La storia di Villa Betania
(continua)

Nel 1954, intanto, il Comitato per l'Ospedale, presieduto dal pastore metodista Alfredo Scorsonelli, assumeva il suo aspetto legale con l'entrata in funzione dello Statuto. Finita l'emergenza postbellica, cui del resto l'attività di "Casa Mia" e quella dei vari ambulatori avevano dato un contributo di rilievo, il vero problema di Napoli era l'assistenza di popolarissimi sobborghi sforniti di tutto, in particolar modo di autentici presidi sanitari. Ponticelli era il quartiere che presentava una delle situazioni piu' allarmanti.

Fu qui, in un quartiere dormitorio di circa 40.000 abitanti, inquinato dalla camorra, e caratterizzato da una diffusa inquietudine sociale, che il terreno adatto alla costruzione fu individuato ed acquistato il 6 novembre 1963. Il 26 novembre 1963, iniziava la costruzione di un autentico Ospedale. Il dottor Teofilo Santi fu nominato per acclamazione direttore sanitario.

Posa della prima pietra, 1963

La struttura dell'Ospedale

La trasformazione della nuda struttura edilizia in un ospedale richiedeva la soluzione di vari problemi tra i quali quello dei fondi e quello del sostegno di una diaconia infermieristica.
In questa fase fu determinante l'aiuto del Consiglio Ecumenico delle Chiese, e poi della Chiesa Luterana tedesca, da cui proveniva la direttrice del personale paramedico: la sorella Ingrid Schade.

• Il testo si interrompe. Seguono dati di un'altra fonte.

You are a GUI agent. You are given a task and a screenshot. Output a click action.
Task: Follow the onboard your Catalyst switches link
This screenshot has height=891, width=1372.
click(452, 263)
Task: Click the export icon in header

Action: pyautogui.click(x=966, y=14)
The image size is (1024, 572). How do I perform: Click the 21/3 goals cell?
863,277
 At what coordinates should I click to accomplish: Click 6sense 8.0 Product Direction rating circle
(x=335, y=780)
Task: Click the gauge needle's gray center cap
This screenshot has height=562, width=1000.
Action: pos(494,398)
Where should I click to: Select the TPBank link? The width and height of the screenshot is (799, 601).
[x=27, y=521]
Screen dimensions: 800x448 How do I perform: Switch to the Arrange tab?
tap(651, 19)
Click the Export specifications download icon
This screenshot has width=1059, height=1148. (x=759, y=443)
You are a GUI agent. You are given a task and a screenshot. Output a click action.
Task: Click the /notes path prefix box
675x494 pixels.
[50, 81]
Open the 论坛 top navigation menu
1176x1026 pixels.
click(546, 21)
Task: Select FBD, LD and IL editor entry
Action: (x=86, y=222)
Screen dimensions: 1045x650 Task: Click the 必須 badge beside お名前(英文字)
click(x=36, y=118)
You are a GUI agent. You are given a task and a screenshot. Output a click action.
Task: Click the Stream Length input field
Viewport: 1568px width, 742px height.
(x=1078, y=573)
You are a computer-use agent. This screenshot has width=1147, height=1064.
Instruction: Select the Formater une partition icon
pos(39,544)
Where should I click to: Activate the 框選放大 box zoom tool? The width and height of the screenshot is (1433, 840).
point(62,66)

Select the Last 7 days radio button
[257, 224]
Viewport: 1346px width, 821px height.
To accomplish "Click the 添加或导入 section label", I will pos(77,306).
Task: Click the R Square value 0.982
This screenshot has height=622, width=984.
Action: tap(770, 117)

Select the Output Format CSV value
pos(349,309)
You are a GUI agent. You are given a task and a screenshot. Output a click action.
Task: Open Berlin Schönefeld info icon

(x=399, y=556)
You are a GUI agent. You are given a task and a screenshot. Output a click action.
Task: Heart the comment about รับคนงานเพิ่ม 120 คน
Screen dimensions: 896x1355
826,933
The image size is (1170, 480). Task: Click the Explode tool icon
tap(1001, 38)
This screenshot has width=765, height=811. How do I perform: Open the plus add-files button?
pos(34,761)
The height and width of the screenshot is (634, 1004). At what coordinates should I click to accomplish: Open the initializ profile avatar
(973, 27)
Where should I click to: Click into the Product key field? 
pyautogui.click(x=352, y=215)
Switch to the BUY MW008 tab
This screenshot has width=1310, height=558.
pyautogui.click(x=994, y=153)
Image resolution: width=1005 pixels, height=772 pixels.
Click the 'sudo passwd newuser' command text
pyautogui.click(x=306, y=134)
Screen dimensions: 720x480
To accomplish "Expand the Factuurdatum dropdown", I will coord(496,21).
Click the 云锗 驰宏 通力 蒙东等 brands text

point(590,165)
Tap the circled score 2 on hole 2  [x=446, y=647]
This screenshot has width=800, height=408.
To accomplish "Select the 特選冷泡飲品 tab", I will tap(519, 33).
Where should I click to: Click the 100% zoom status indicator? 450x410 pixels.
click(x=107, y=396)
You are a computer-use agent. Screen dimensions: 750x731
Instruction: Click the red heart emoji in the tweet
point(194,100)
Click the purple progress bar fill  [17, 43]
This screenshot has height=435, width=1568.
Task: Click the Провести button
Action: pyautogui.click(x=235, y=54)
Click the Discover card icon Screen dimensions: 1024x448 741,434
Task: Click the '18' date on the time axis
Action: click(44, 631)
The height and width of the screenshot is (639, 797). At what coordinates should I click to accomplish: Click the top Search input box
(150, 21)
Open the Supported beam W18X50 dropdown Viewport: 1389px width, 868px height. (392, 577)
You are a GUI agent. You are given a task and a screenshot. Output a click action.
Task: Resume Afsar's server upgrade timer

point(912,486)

Il 20 ottobre1968 finalmente veniva inaugurato l'Ospedale Evangelico.
Il dottor Santi era profondamente convinto che in seno
all'ospedale ci dovesse essere libertà di fede, ma non confusione.
L'Ospedale era aperto a tutti ed assicurava anche l'assistenza spirituale a ciascuno secondo le proprie idee, occorreva però, che la vita dell'ospedale avesse delle manifestazioni evidenti.
Nacque, così, "l'ora del Vangelo" della Domenica sera, assicurata a turno dalle Chiese Evangeliche di Napoli, segno di una vocazione che doveva essere proclamazione, anche nei fatti, dell'Agape cristiana.


La morte di Teofilo Santi, avvenuta nel 1985, lasciava all'opera dell'ospedale un grande vuoto, ma non poteva arrestare il suo sviluppo lungo le linee direttrici già così chiaramente fissate, di un'opera ecumenica, profondamente laica, ma animata da una fede operante nell'amore, socialmente all'avanguardia.


Riunione delle infermiere



L'"Ora del Vangelo" della domenica sera


Il dr. Santi con la direttrice I. Schade

I testi delle pagine relative alla storia di Villa Betania sono stati tratti da libro "Villa Betania: un'avventura della fede" del Prof. Domenico Maselli; ed. Claudiana 1989.